When applying to university, a good personal statement can really help to differentiate your application from the potentially hundreds of others you’re competing with. It’s your opportunity to sell yourself to university admissions tutors and demonstrate to them that you’re focused and committed to the subject you’re applying for.
Many applications are let down by poorly considered personal statements so it’s well worth spending some time carefully contemplating the impact of your statement in order to maximise your chances of making a successful application. Writing one can seem like a daunting task but with a little preparation and planning it need not be. Choices shares some tips to consider when compiling yours.
Have a plan
Before you begin, jot down some key points that need to be included in your personal statement. These could include your motivation for choosing the subject, your career aspirations, details of relevant work experience (paid or voluntary), placements, evidence of your strengths and details of your personal qualities or skills.
Key Ideas and Drafting
Jot down key ideas about the main points you with to cover and write an initial draft. Ask friends, family and tutors to read through your personal statement and provide you with honest and constructive feedback. Quite often, they’ll think of relevant things about your abilities and experiences that you may have overlooked.

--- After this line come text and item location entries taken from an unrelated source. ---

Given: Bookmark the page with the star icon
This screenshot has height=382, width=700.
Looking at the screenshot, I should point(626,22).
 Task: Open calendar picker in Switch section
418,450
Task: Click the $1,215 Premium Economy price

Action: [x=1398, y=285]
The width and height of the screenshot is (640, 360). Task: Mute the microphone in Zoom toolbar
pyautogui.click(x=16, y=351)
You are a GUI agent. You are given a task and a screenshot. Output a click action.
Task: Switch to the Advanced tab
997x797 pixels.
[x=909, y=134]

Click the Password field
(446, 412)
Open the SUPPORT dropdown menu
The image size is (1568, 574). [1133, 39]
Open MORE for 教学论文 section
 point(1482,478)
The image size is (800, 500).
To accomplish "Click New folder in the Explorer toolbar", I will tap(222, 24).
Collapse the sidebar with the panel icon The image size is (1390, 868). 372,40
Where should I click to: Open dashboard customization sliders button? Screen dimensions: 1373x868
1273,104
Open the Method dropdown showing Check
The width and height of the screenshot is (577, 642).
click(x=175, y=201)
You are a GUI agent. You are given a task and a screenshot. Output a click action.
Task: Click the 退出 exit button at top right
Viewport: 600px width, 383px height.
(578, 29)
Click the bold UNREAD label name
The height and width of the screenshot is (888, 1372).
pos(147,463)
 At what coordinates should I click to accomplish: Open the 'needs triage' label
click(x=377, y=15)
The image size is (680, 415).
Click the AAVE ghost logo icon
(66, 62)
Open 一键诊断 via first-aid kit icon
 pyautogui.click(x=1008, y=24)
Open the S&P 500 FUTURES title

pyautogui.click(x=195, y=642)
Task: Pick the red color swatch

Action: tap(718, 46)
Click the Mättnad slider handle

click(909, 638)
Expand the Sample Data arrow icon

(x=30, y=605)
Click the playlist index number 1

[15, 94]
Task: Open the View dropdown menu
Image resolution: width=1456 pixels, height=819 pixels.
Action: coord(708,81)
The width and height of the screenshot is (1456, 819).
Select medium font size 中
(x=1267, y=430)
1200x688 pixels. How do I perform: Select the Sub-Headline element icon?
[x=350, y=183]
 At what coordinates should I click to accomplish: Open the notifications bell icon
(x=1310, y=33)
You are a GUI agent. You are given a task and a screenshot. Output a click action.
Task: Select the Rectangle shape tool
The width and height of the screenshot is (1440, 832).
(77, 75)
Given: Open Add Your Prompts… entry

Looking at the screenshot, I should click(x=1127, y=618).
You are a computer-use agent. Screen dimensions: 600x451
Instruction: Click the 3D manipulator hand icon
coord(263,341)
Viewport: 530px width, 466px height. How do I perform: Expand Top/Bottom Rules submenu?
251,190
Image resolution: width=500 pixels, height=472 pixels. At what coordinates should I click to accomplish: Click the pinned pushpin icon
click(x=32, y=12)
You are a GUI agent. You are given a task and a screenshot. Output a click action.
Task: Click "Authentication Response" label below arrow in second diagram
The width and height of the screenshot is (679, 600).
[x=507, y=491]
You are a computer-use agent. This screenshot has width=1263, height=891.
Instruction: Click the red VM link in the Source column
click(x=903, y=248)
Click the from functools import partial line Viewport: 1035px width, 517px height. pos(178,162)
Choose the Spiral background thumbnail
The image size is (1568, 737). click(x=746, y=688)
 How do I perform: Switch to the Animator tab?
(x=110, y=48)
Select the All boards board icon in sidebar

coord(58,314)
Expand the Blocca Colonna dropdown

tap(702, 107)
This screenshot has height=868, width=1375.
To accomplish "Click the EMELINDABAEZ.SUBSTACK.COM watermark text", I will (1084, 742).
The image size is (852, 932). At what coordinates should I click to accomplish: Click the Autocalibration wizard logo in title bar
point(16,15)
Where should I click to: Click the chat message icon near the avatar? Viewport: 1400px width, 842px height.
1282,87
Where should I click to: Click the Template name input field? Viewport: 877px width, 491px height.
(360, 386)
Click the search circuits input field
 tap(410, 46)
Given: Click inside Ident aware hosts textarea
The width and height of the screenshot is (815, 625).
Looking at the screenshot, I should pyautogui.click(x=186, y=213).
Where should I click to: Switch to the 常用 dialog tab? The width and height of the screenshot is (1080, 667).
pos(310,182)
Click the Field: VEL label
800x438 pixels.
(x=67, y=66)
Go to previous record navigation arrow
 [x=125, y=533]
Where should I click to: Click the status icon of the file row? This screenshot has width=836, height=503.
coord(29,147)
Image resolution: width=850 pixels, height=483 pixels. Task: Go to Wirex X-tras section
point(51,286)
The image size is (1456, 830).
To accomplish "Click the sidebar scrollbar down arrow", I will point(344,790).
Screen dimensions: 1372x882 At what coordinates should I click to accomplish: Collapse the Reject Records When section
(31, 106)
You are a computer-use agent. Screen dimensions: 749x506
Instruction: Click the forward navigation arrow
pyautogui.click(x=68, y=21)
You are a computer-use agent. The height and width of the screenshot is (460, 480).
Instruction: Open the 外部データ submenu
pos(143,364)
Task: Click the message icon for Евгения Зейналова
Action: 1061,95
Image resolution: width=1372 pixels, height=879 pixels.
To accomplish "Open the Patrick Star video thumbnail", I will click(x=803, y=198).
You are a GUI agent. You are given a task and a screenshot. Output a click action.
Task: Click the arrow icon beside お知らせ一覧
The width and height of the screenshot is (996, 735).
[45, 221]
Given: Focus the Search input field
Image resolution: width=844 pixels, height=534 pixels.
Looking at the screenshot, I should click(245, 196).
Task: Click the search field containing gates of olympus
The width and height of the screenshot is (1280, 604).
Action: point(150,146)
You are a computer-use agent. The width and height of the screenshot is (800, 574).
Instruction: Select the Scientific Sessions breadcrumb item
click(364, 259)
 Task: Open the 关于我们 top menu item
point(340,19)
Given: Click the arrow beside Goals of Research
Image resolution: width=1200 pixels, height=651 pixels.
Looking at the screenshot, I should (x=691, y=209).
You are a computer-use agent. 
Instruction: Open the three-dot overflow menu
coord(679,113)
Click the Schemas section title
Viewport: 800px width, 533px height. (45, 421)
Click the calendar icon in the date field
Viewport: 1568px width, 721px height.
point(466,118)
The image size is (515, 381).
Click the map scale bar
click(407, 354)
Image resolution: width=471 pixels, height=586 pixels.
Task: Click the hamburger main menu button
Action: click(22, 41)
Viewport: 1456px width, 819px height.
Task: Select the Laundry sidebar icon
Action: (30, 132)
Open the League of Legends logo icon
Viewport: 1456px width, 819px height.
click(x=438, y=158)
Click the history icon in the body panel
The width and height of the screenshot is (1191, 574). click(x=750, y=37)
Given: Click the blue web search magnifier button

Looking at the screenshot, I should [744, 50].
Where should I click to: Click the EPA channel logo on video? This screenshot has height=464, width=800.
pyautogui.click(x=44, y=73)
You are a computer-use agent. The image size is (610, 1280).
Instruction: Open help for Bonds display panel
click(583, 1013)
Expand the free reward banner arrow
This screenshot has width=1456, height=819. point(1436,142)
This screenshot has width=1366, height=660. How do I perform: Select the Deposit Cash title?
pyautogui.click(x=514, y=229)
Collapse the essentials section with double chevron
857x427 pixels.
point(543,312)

- Who or what influenced you to study your chosen subject.
- Why you decided to apply for this subject.
- What aspects of the subject you enjoy most.
- Any experiences and qualifications you have that are relevant to your application.
- Your future intentions and goals.
Once you have some key points to work with you may want to organise these into 4 or 5 paragraphs. Your statement should ‘flow’ so that the key points come across clearly. Use short sentences and try to be as succinct as possible.
A good personal statement should:
- Provide the admissions tutor with relevant background information about you.
- Reflect the distinctive style and characteristics of its author – admissions tutors are not seeking to admit clones.
- Explain why you have chosen that particular subject and supply concrete evidence of your enthusiasm for it.
- Show that you are positive and motivated.
- Include some reference to your future plans or careers aspirations. This is important if you are applying for a vocational course, but don’t worry if you aren’t sure what you want to do when you leave university.
- Be written in clear and concise English.
What Admissions Tutors will be looking for
Admissions tutors like to see some evidence that the applicant has made an effort to find out about their chosen subject, for example, through work experience or shadowing if it is a vocational course. Also, they will want to see evidence that the applicant is capable of study at degree level. You may want to demonstrate that you have thought about how you will organise your time effectively, particularly if you have other commitments.
They will also expect you to use reasonable grammar, syntax and punctuation. Ask someone to check your statement for you if you don’t feel confident about this
Some Dos and Don’ts
Bear in mind that you if you are invited to attend an interview you may be asked to talk about things you have written in your personal statement, so don’t write anything that you wouldn’t feel comfortable talking about in an interview.
Ramble or fill the space with irrelevant information. Holby City might be your favourite TV programme or maybe you once played a sheep in the nativity play at primary school, but does the admissions tutor really need to know this? Make sure the information you provide is appropriate and relevant.
Don’t forget to spell-check your statement before sending it.